Adventist Health System Georgia, Inc. (doing business as AdventHealth Murray) is a non-profit hospital in Chatsworth, Georgia, United States owned by AdventHealth. It was formerly owned by Murray County Hospital Authority Board. The hospital is a designated remote treatment stroke center.

==History==
In 1949, Murray Medical Center was founded.
On September 29, 2014, Adventist Health System and Murray County Hospital Authority Board signed a lease agreement for Murray Medical Center. Adventist Health System paid the $5.1 million debt the Murray County Hospital Authority Board owed to Hamilton Health Care System. On January 2, 2019, Murray Medical Center was rebranded to AdventHealth Murray.

On December 15, 2020, AdventHealth purchased AdventHealth Murray from the Murray County Hospital Authority Board.

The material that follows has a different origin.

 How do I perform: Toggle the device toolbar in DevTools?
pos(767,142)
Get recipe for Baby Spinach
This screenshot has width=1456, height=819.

In late March 2024, the Chatsworth City Council approved the annexation of 41 acre west of U.S. Route 76, for a new hospital to replace AdventHealth Murray.
On May 12, 2026, it was announced that the new hospital would be 185000 sqfoot and have a medical office building. The newer smaller 42-bed hospital will have stonework from Northwest Georgia, and the medical facility will be able to expand at the site in the future.
On September 2, there was a groundbreaking for the new campus, and in attendance was Brian Kemp and Marty Kemp.

==Partnership==
In April 2019, AdventHealth Murray partnered with Erlanger Health System to offer stroke neurologists through telemedicine, it will help reduce the time to treat the hospital's patients.

==Awards and recognitions==
AdventHealth Murray received from the Centers for Medicare & Medicaid Services a five-star rating from 2021 to 2023.
And received it again in 2025 to 2026.
On December 4, 2025, medical facility was recognized by Forbes in its new Top Hospitals list with a five star ranking.